• Il passaporto delle batterie: l’Europa traccia l’intera filiera

    martedì 1 settembre 2026

    L’Unione europea ha introdotto regole ambientali avanzate nel regolamento UE 2023/1542 sulle batterie. Per batterie per veicoli elettrici oltre 2 kWh, il mercato UE richiede una dichiarazione online dell’impronta di carbonio lungo tutto il ciclo di vita: dalla miniera al riciclo. Sono dati, metodi e verifiche stabiliti dall’Unione per dimostrare la conformità e prevenire frodi.

    Questo è l’Effetto Bruxelles: il mercato europeo, grande e appetibile, spinge aziende e Paesi a seguire i suoi standard. L’UE ha già ispirato sistemi globali in campi come le quote di emissione, REACH e GDPR, e ora il modello per le batterie viene studiato o adottato da Asia, Canada e persino gli Stati Uniti.

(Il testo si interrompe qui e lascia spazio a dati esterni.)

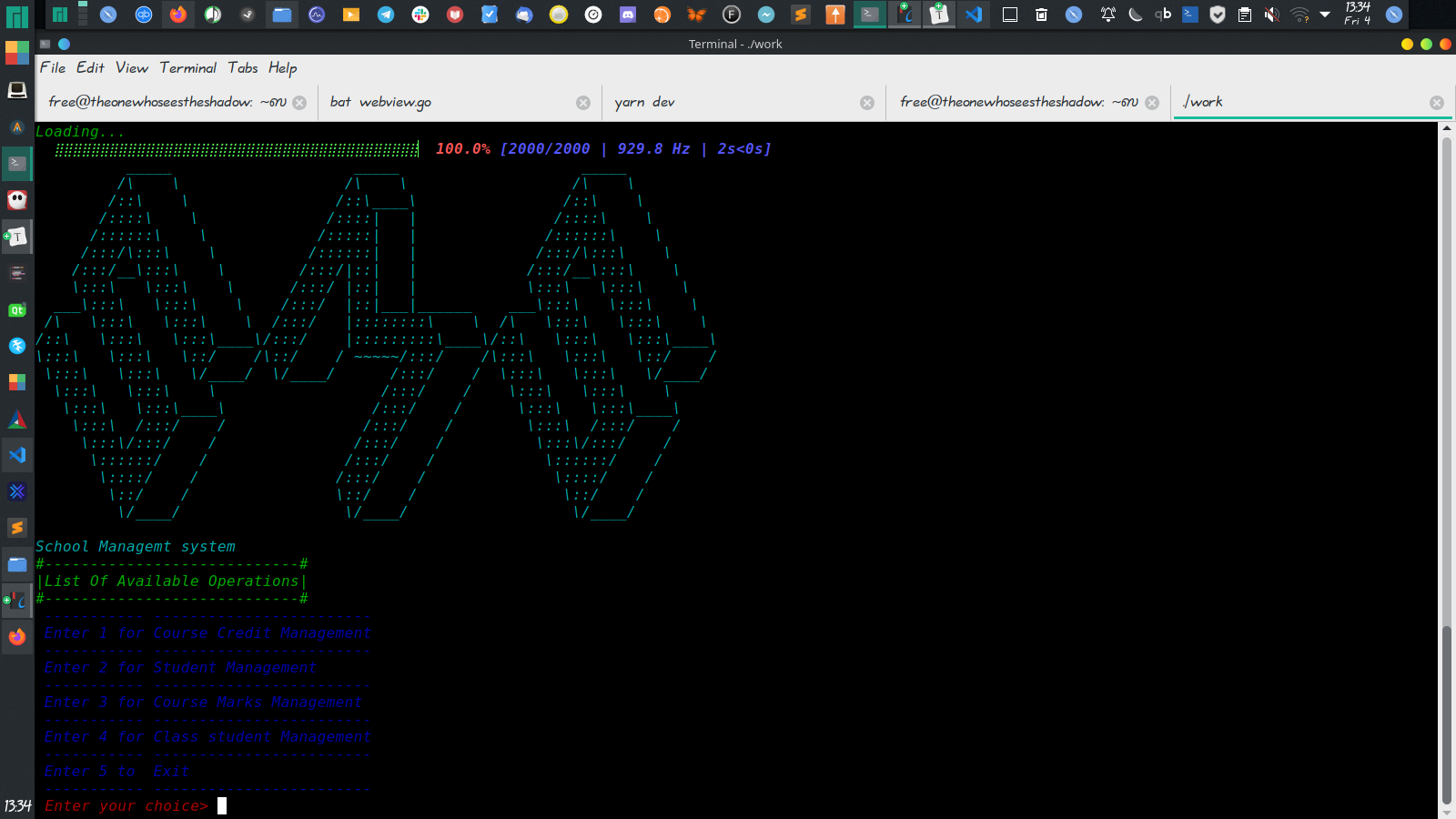Open the Tabs menu

point(242,68)
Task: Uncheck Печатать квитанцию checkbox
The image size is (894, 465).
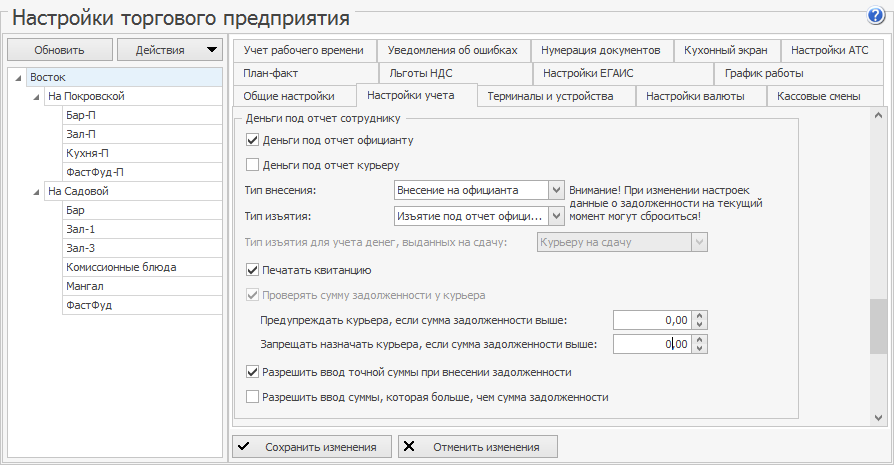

    Ma la realtà produttiva è complessa. L’80% delle fasi delle batterie avviene fuori dall’UE, dove si estrae, si lavora e si producono i componenti. In questo contesto, misurare l’impronta secondo una media nazionale non corrisponde sempre alla realtà locale. Il calcolo dell’energia utilizzata dipende dal mix: carbone vs rinnovabili, e la norma oggi premia solo impianti collegati a rinnovabili.

    I critici evidenziano limiti, tra cui una certa ‘colonialità’ regolatoria: i paesi produttori spesso hanno dati fragili o diversi, e sono sollecitati a contribuire a banche dati e metodi. Sarebbe utile coinvolgerli di più, definire regole di conversione chiare e rendere i dati comparabili, così il sistema è più accurato e legittimo a livello globale.

    In ogni caso, il regolamento sulle batterie è un laboratorio per future regole ambientali, anche in settori come tessile ed elettronica. La credibilità dell’Europa dipende da una verifica che rifletta realisticamente le condizioni di produzione in tutto il mondo, non solo nei paesi ad alto reddito.